■ To do ■
Would you please copy each line of the data in which the string "height" occurs?

BEGIN Given records

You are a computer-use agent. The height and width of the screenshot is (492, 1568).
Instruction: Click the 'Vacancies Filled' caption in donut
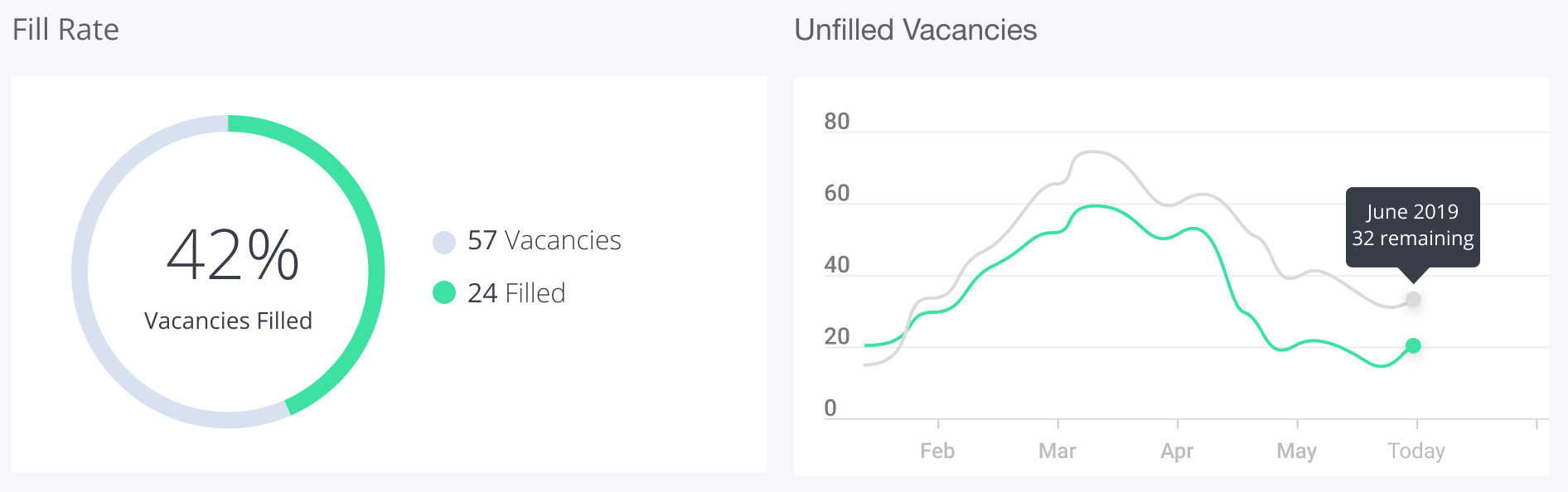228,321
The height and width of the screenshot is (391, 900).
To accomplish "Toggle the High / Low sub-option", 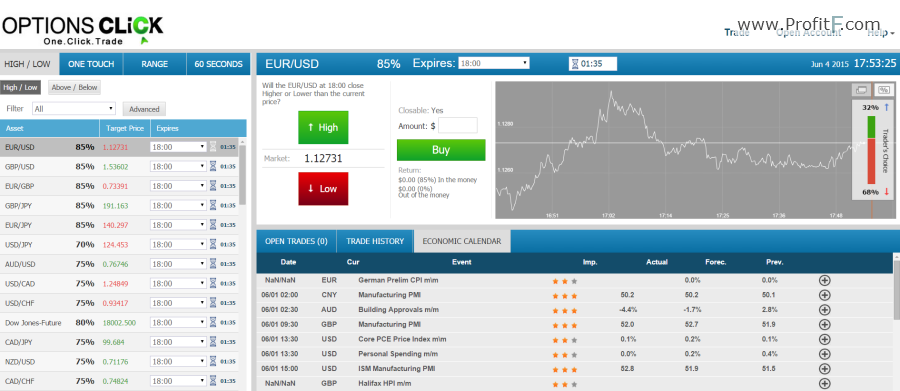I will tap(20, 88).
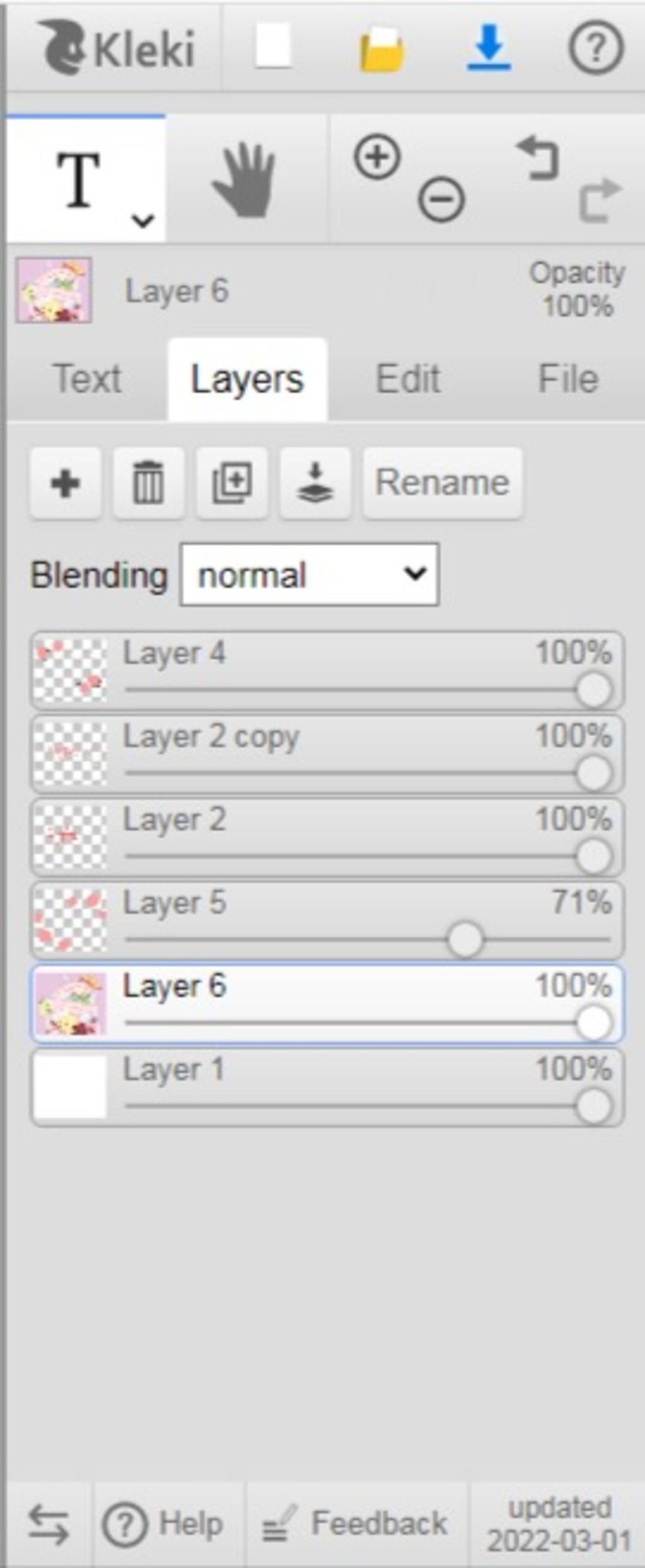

END Given records

■ Exercise result ■
You are a computer-use agent. The height and width of the screenshot is (492, 1568).
The height and width of the screenshot is (391, 900).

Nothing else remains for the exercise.